Мальчик наконец понял её слова, вспыхнул, вынул деньги и, получив сдачу, вышел, обернувшись ещё раз у самых дверей… Так больше Лина и не видала Серёжи.
Прошло шесть лет. — Подвальчик был всё тот же, и чета Шульцев не изменилась, разве что Фёдор Иванович стал ещё важнее и осанистей да больше уже не рассказывал никому анекдотов из той эпохи жизни, когда он был только Фрицка и питался колбасным «трух». Амалия Францевна, хотя стала ещё крупичатей, великолепней, по-прежнему обожала общество «Пальма», разные Gesang и Turnferein'ы [5], также сентиментально танцевала упоительные вальсы, и оба таким же ничтожеством считали свою дочь, по-прежнему бледную, молчаливую и превосходно управлявшую всеми делами магазина. Лине было теперь 20 лет; коса уже не висела за её плечами, а высокой коронкой лежала на верхушке головы; брови чаще сдвигались и образовывали две глубокие морщинки на переносье, глаза были всё также ясны, но взгляд их потерял прежнюю хрустальную лучистость, в глубине их лежало что-то затаённое, глубокое, точно невесёлые мысли, роившиеся в голове, глядели в эти светлые окна души.

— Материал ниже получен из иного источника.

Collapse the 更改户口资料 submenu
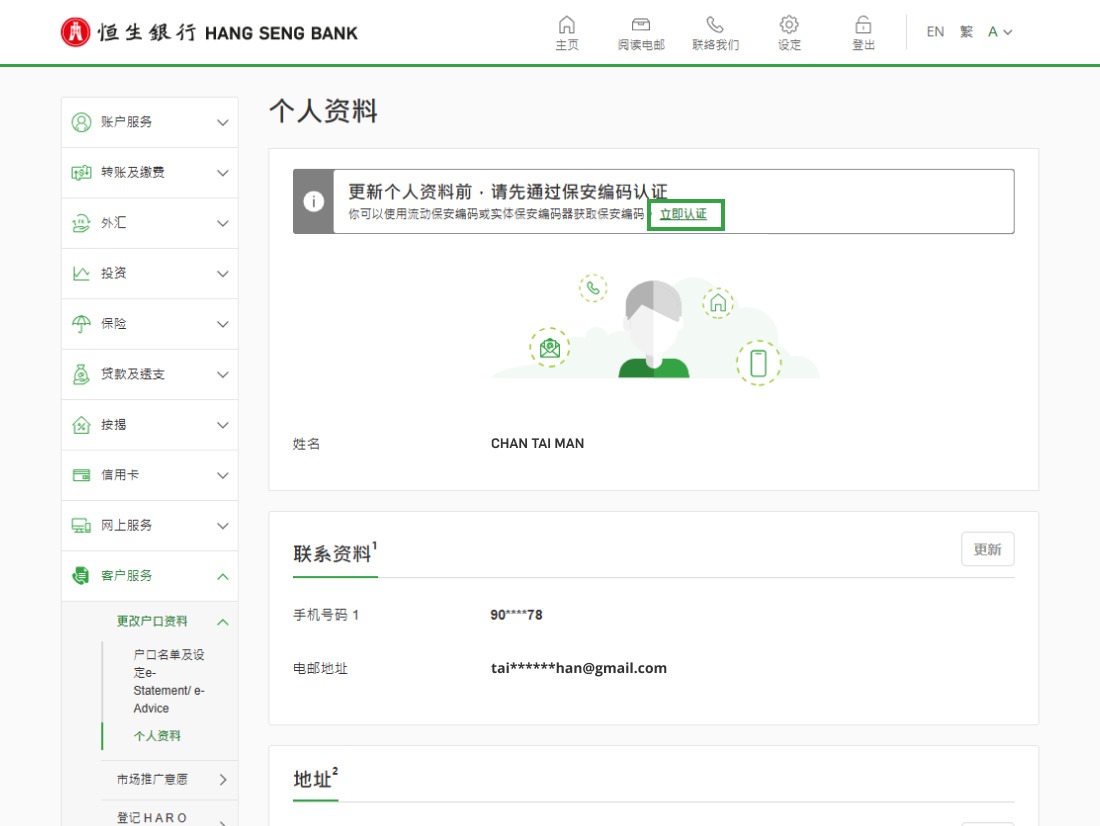The width and height of the screenshot is (1100, 826). (x=223, y=622)
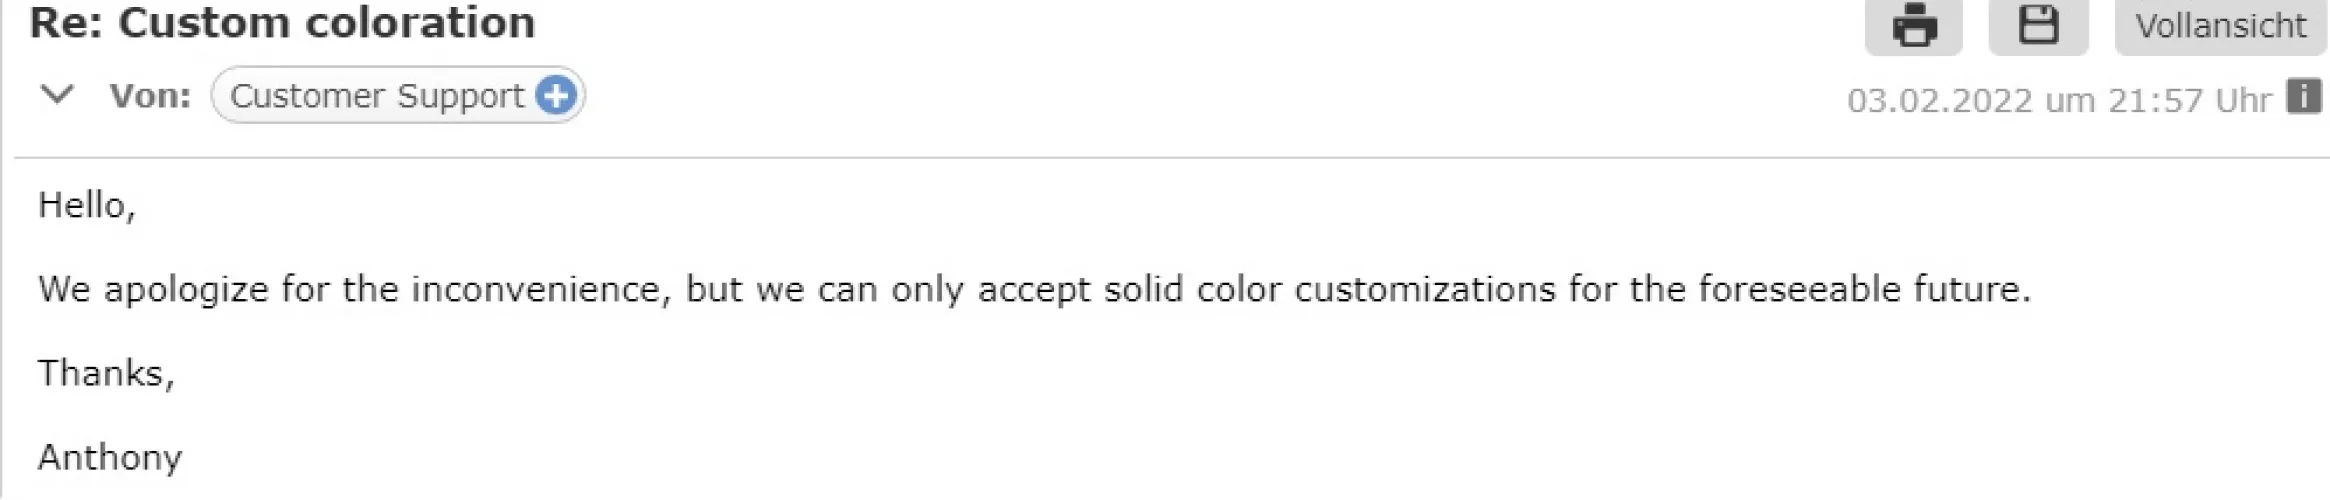Click the word 'customizations' in the message

click(x=1425, y=289)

Мони N 3 давно продана. Ко всем зверям Лина относилась по-прежнему с добротой и жалостью, но у неё уже не было любимцев, и её не мучила более мысль, что участь всех этих животных, привозимых из жарких стран, была потешать короткое время богатых, праздных людей, а затем умереть чахоткой или воспалением. Она знала, что у каждого — своя судьба, и переделать жизнь вне власти человека. Побывав два раза в «Пальме» и вернувшись домой со страшной мигренью, она отказалась от подобных выездов и по-прежнему, в субботние вечера, одна стерегла магазинчик и принимала посетителей. У неё по-прежнему не было своей комнаты, своего угла, где она могла бы уединиться, помечтать или хоть бы поплакать в тяжёлые минуты раздумья. А эти минуты посещали её всё чаще и чаще. Лина по-прежнему спала в узенькой, низкой, заставленной всяким хламом, спальне родителей; её отделял от них большой платяной шкаф; по-прежнему у неё не было ничего своего, и она должна была целовать руку отца и матери, благодарить их за каждое платье, шляпу и пару перчаток. Ни своих желаний, ни своего вкуса, ни своего времени у неё не было, и между тем, если бы она заикнулась о том, что жизнь её тяжела, и Фёдор Иванович, и Амалия Францевна были бы глубоко поражены, так как их искреннее убеждение было, что всё, что могли, сделали для дочери, и та за их спиною живёт припеваючи.